# does riding a fixed gear give a better workout?



## ocd

rode my fixed gear for the first time on saturday. made it fr an old 10 speed. bought track wheels etc... rides great. rode about 2 hrs, mostly on the flats. didnt seem to get as good a workout as w my multispeed bike. perhaps it was the lack of hills.. maybe i expected to be aching sore, but i wasnt. in general, do you guys feel that a fixed gear gives a tougher workout? actually, i only put it together as a poor weather bike. thanks


----------



## Dave Hickey

I get a better workout...I'm more wiped out after a fixed century and than a multi-geared century...


----------



## roadfix

On hilly rides I know I work much harder on the fixed gear than on a free-wheeler, whether geared or single speed.


----------



## Richard

I regularly do a 40 mile flat ride with a friend who is "older and slower" (no offense Mike) than I am. I use a heart monitor on my geared bike and I noticed I would hardly get off "idle" on that ride going at his pace.

I put the monitor on the fixie and noted that, overall, my heart rate would go up quicker and stay higher. And I would max at 20 bpm higher or more.

Hardly scientific, but it seems to me that the ability to "rest" (i.e., coast and/or gear down) is the difference.


----------



## Fixed

*"different"*

When you say "better workout," I have to ask "for what?" It is different. I've ridden exclusively fixed gear for up to two years at a time, and in some ways I got much stronger, and some weaker.

Fixed gear of course tests your extremes. Just this last Saturday, I rode my Pista with about a 70" gear up a huge hill, 2,800' in 6.5 miles, with sections up to 16% grade. Have to stand nearly the entire way, and anything over 10% starts to require extraordinary measures just to move, like pulling and pushing so hard on the handlebars that my hands, arms, and shoulders hurt for two days. Then, there is a corresponding descent at 25-30 mph spinning my butt off. It really beats you up, but what I've found is that there is actually very little threshold kind of riding -- seems you're either maxed or not riding that hard, as you have to rest up just a bit to make it up the really hard parts. On top of that, if you gear so that you can even get up the big hills, you'll be spinning out much over 20-22 mph on the flats. If you might time trial at 25 mph, you're not working that hard.
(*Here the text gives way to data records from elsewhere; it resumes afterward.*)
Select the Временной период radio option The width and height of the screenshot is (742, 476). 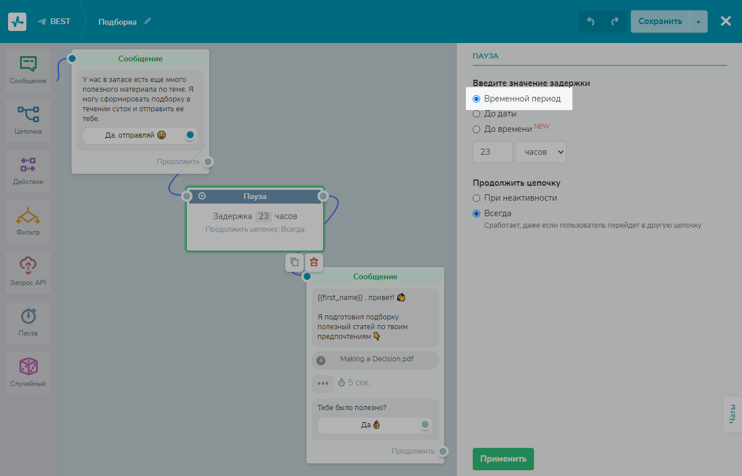tap(477, 99)
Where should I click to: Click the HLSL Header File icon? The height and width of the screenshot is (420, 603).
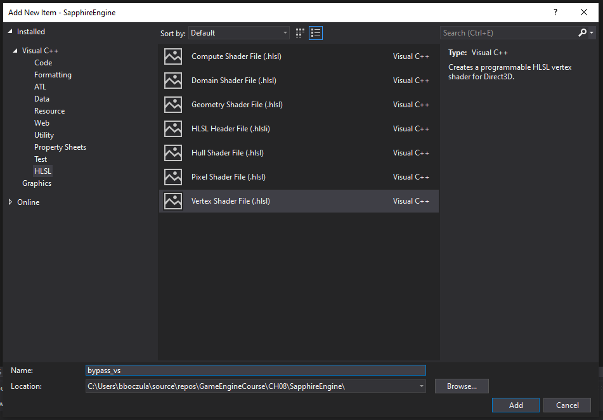[173, 129]
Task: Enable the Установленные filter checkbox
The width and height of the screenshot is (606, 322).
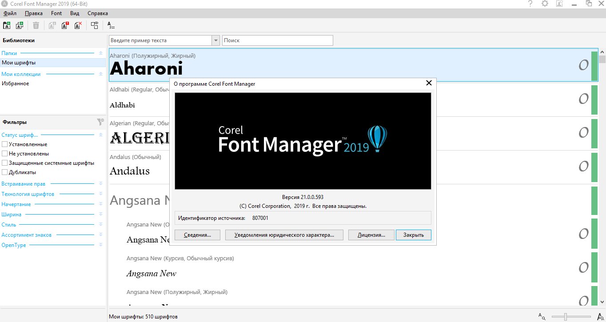Action: [5, 144]
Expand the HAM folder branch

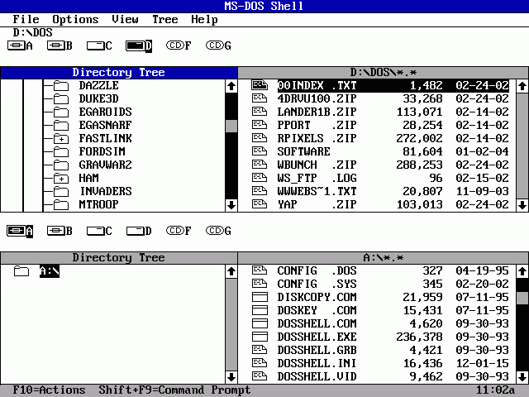[x=60, y=178]
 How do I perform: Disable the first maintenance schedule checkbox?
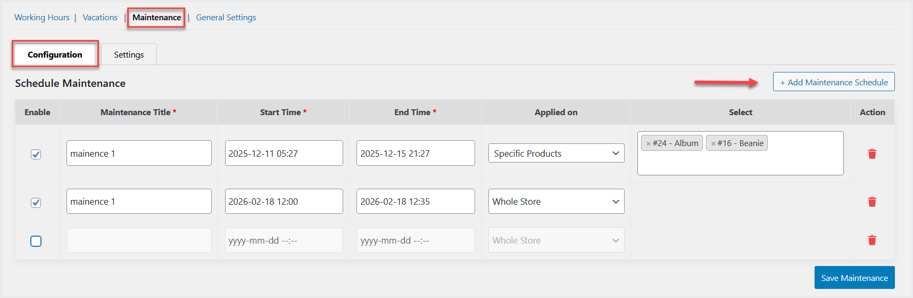[x=36, y=154]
Commuting is somewhat similar. If you gear so that you're not destroying yourself on all the starts at intersections, you probably won't be working that hard while cruising. 

Bottom line, fixed gear is more like weight lifting on the hills and starts, but less strenuous cruising at speed. You'll likely gain strength and lose a bit of threshold capacity. This has been my experience.

Best would be to do some of both.


----------



## PdxMark

If by "better workout" you're asking whether riding a fixed gear bike is more work/exercise, then I'd say generally yes. There are certain grades/paces in which riding a fixed gear bike takes about the same effort as a geared bike, but most rides have other grades/paces, too. Overall, it seems that on an average ride I'll do about 15%(?) more work on a fixed gear bike than a geared bike, including needing about that many more calories. (The actual percentage probably ranges from 10% up to almost 20%, but it's hard to really tell.)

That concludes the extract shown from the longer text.